所有的解释,都不再重要了。

    第二十八章物是人非

    境迁人非。沈清嘉并不想与往事再作缠斗。

    最好也不要再看见谢临渊。

    黄昏时分,她终于回到熟悉的禁苑内宫居所,长长地松了一口气。

    不为感情烦恼真是再好不过,否则今日这次与谢临渊相遇,岂非惊心动魄。

    她终于不再是,当初那个一惊一乍的少女。

    虽是这般想,可也不由得倚在雕花窗前,向着院里的芭蕉发了一回呆。

    直到夜色将近,又降了一阵雨,远近廊檐下,疏密有致的宫灯依次亮起,郭枚与玉粟、黄梁的说笑声沿着长廊传来,她方才回过神。

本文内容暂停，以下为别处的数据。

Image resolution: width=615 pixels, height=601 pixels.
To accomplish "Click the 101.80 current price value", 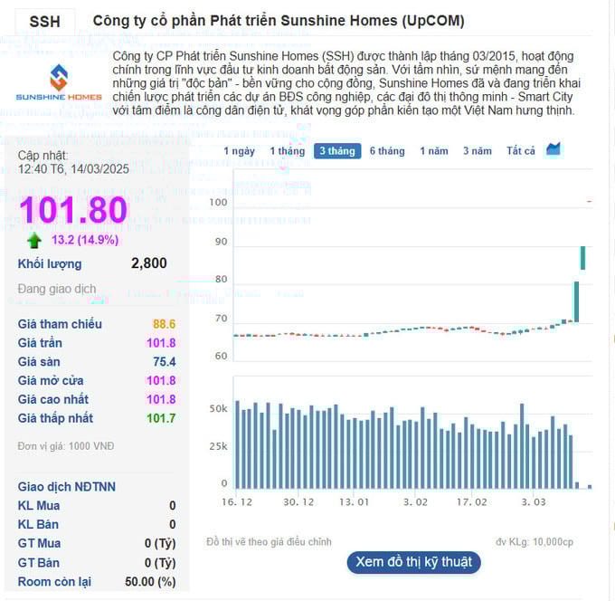I will coord(73,210).
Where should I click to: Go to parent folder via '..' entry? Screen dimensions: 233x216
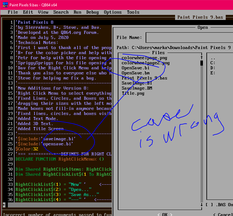pos(213,58)
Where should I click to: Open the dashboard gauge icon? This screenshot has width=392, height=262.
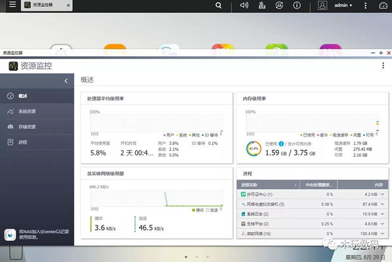pos(383,6)
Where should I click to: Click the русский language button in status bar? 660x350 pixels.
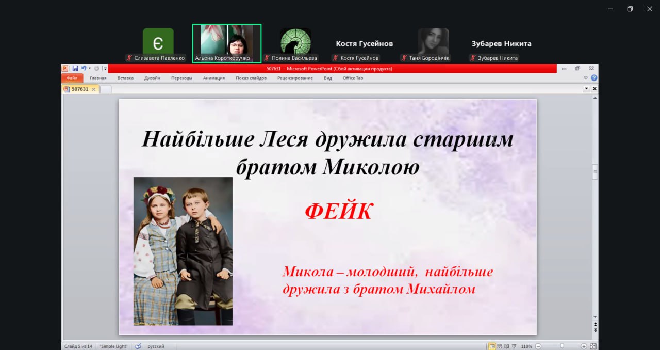click(x=156, y=346)
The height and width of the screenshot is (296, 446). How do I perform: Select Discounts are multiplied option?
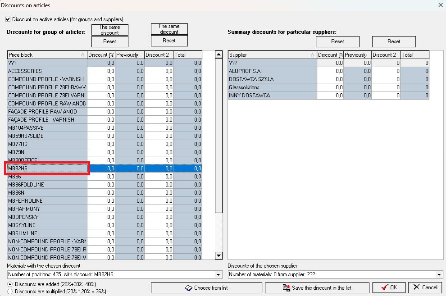10,291
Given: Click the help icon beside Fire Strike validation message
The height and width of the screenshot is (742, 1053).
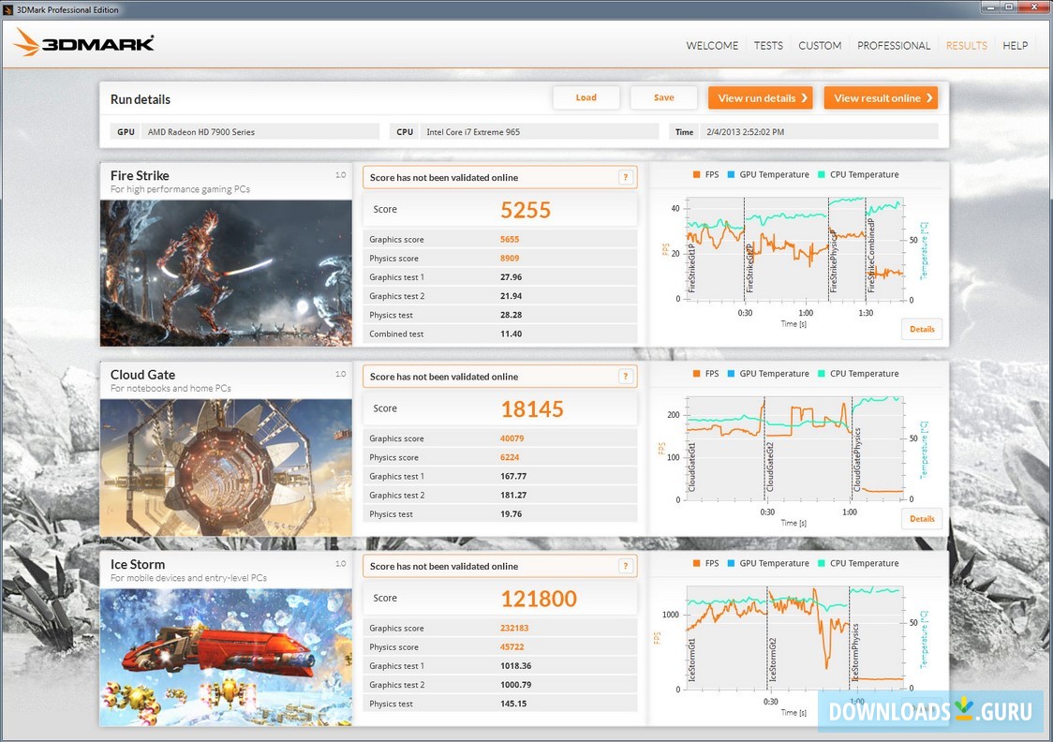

    听得郭枚连声道:“小心脚下路滑!仔细提着盒子,里头汤别洒了!”

    黄梁不服气地道:“姐姐只说我,却不说玉粟!她眼睛不看路,一路堵在我前头!”

    玉粟亦不依不饶道:“姐姐只叫我来,没叫你,你若不是贪图沈姐姐从宫外带的果子糖糕,也不会来这趟!”

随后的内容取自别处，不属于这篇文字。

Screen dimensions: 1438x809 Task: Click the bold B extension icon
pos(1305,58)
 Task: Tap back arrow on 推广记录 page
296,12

    沈清嘉蓦然醒觉,原来往日她是先回尚食局内报到,但今日因脚伤,便直接回了女官就寝的下处,只教一个小内侍回尚食局传了声话,说自己回来了,那一大包香糖果子并没有带去。

    也可见她今日思虑繁杂,不比往日细心。

    郭枚已经领着黄梁、玉粟进了门来,一眼看见沈清嘉靠在窗户底下,先出声惊叫道:“坐着别动!”

    脚下急急三步并作两步过来,待瞧清楚了沈清嘉脚上包扎情形,登时皱眉道:“什么脚崴了?果儿、栗子两个,传话都传不清!这脚上包扎成这样,分明是外伤!”

    又怪道:“你出宫回家一趟,怎地把脚伤了?难道你竟是出宫去蹴鞠了不成?”

    沈清嘉亦被她说得好笑,只得道:“一早出门,被人家从楼上掷了个花盆下来,砸得。”